• **WHAT IS NEEDED**
Search the entries below for the word "indicazioni" and copy each line that has it.

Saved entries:
........

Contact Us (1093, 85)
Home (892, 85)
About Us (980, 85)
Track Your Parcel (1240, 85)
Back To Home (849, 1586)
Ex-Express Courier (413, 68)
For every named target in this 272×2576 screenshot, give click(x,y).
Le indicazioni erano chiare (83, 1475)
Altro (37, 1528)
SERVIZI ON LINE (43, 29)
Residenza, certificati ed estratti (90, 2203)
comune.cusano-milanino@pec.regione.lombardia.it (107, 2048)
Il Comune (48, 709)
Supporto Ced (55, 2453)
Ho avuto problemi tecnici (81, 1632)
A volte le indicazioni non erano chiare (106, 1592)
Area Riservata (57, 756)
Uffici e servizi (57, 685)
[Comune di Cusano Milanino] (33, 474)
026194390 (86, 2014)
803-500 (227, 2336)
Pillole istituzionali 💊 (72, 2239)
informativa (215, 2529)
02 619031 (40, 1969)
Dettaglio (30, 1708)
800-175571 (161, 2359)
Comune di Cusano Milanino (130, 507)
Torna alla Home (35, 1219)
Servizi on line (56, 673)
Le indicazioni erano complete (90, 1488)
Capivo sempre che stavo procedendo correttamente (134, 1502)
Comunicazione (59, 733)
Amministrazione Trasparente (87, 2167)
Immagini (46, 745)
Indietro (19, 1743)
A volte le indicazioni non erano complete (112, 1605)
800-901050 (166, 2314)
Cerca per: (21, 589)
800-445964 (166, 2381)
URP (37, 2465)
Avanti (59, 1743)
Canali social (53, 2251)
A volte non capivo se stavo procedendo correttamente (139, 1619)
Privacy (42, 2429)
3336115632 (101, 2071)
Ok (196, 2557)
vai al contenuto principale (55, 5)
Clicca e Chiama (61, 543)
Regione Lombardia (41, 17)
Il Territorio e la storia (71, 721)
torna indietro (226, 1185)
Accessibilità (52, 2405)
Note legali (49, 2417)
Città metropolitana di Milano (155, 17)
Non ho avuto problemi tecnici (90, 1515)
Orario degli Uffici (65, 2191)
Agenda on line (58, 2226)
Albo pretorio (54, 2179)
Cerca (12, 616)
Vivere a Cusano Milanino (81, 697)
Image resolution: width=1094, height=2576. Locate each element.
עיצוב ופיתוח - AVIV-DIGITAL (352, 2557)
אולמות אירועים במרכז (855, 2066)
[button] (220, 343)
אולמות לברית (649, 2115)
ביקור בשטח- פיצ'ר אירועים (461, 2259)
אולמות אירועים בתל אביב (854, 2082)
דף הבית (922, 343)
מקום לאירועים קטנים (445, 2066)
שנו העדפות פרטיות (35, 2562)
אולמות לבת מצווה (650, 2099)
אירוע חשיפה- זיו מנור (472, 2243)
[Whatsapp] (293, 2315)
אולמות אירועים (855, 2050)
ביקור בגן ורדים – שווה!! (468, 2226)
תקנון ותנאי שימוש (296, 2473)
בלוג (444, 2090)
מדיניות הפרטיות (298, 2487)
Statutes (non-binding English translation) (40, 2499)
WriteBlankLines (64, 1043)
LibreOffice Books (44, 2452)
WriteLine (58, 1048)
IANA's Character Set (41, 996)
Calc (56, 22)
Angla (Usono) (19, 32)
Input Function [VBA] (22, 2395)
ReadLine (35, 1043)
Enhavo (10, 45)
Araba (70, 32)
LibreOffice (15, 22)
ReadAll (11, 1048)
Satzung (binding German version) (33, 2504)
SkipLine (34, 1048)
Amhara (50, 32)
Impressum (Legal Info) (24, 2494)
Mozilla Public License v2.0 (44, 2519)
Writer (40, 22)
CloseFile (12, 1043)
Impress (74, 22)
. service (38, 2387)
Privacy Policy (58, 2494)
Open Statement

........

• **OUTPUT**
Le indicazioni erano chiare (83, 1475)
A volte le indicazioni non erano chiare (106, 1592)
Le indicazioni erano complete (90, 1488)
A volte le indicazioni non erano complete (112, 1605)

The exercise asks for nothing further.